- [WHAT THE TASK REQUIRES] From the Audience Profile Book white paper below, extract the passage starting with "PROTYPE IMPLEMENTATION: The" and going on through "Marti | (firstname.lastname@example.org)", copying it word for word.

- [PAGE EXTRACT]
This brief white paper describes the function of the “Audience Profile Book” (APB) — a feature of the ITEGA system design. A publisher compiles interest attributes of their users into an APB which contains no personal information about individuals. Rather it places individuals into interest cohorts. These cohorts are then shared with an ITEGA common service, a User Data Exchange. Like a railroad switchyard, anonymous interest cohorts from one publisher can be matched and aggregated with those of other publishers. Only the original publisher can identify a unique user within a cohort.
PROTYPE IMPLEMENTATION: The User Data Exchange (UDEX.org)
At October, 2017, a prototype implementation of the APB specification has been built by vendor Clickshare Service Corp. For a Q-and-A detailing the UDEX service please go to THIS LINK.
By Don Marti | (firstname.lastname@example.org)
The author works for Mozilla Inc. as a participation strategist on “open source” projects. This document does not necessarily reflect the views of Mozilla.
It’s time to fix advertising on the internet and the Information Trust Exchange Governing Association is organizing to do so.
Today, much online ad money goes to intermediaries, some goes to low-quality sites, and about a third of the money vanishes into fraud. Unlike in print, a high-quality news site is in direct competition with low quality sites and fraud sites for ad money.

Records held in a dataset
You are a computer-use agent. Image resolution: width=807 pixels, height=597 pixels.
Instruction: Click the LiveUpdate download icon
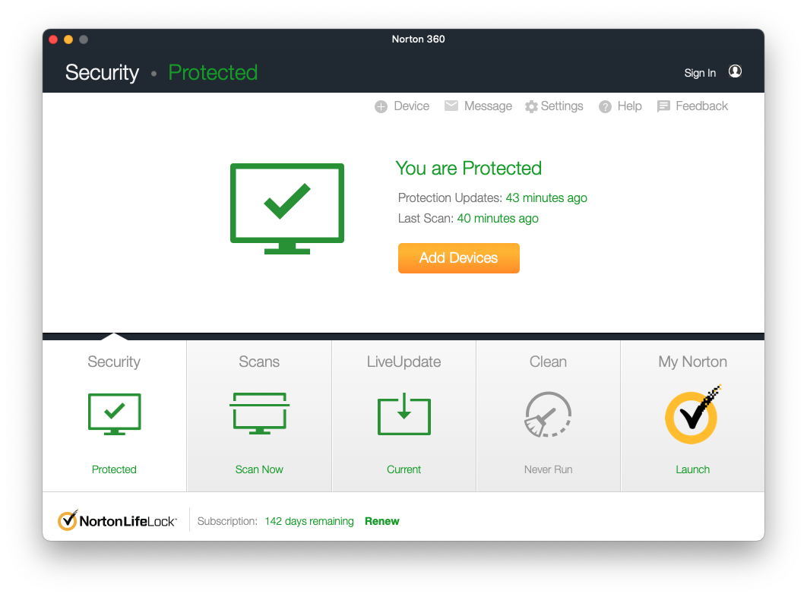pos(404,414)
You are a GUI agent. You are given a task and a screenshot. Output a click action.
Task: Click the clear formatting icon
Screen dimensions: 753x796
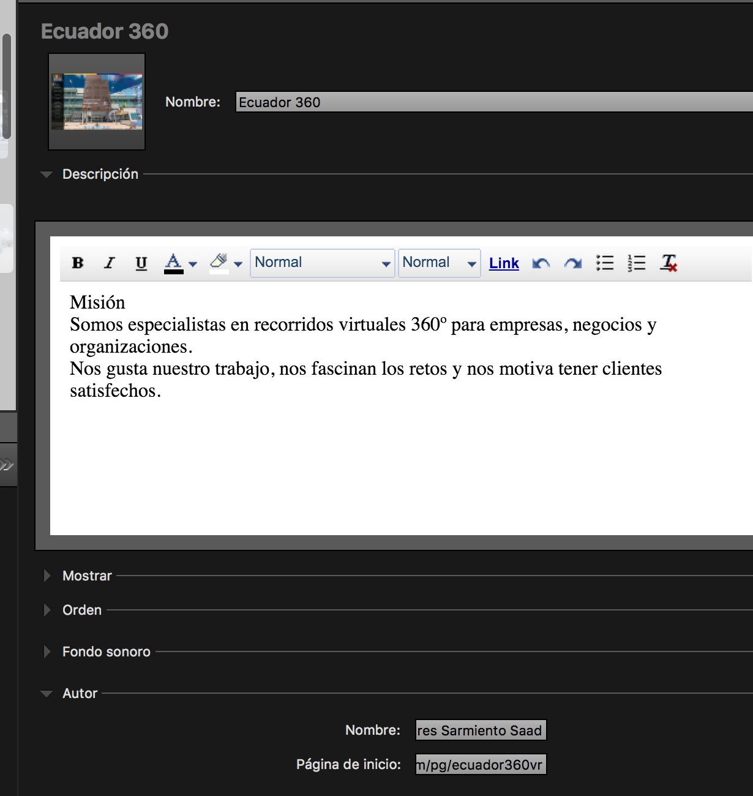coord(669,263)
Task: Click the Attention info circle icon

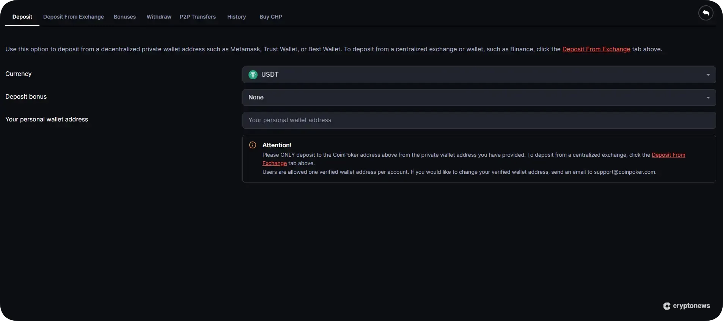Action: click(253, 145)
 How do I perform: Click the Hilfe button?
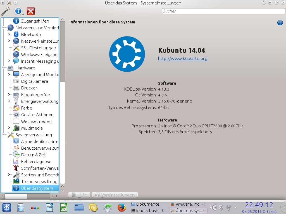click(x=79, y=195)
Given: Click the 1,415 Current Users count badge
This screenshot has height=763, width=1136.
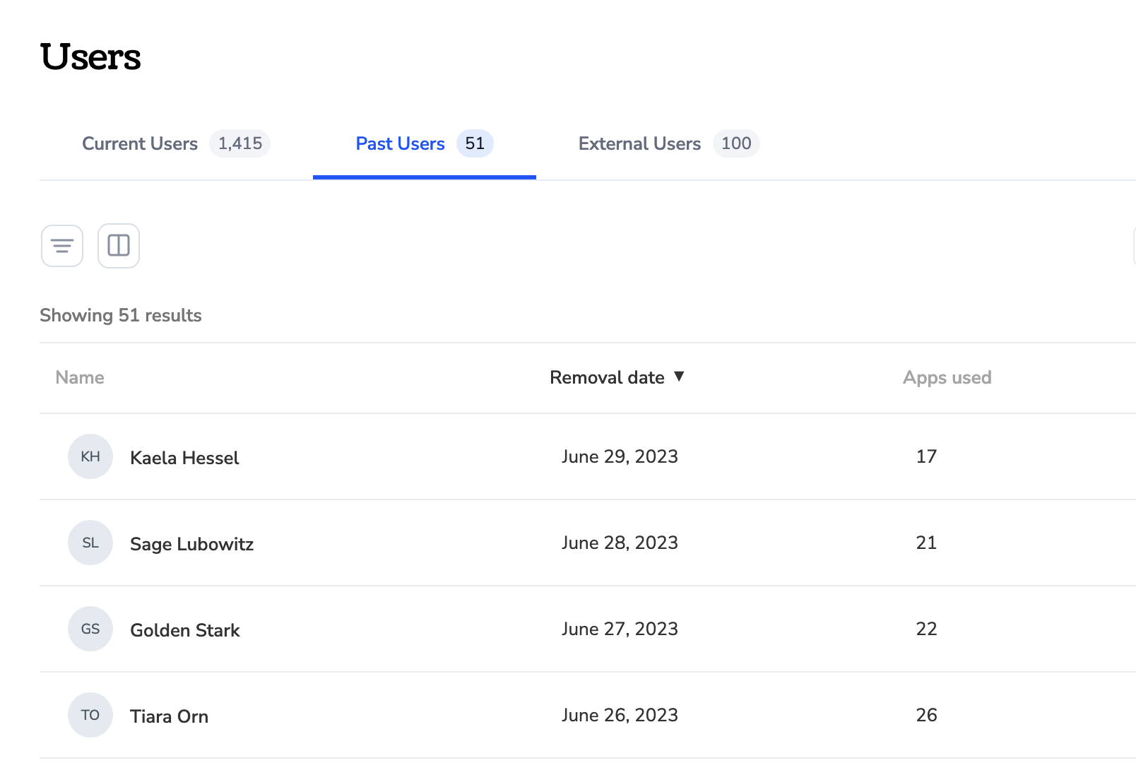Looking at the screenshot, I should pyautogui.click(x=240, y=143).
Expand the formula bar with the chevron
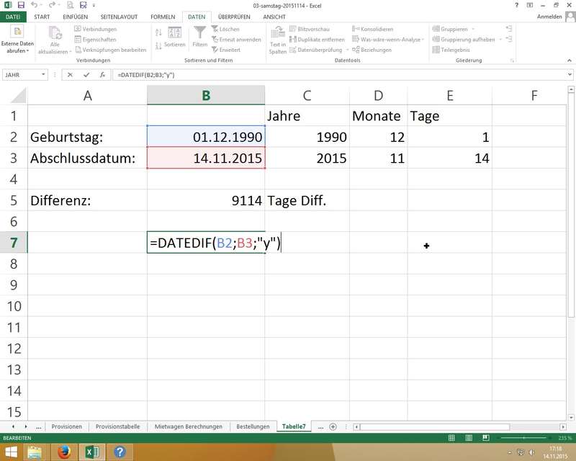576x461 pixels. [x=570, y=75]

- [ANSWER TO THIS PROBLEM]
PROTYPE IMPLEMENTATION: The User Data Exchange (UDEX.org)
At October, 2017, a prototype implementation of the APB specification has been built by vendor Clickshare Service Corp. For a Q-and-A detailing the UDEX service please go to THIS LINK.
By Don Marti | (firstname.lastname@example.org)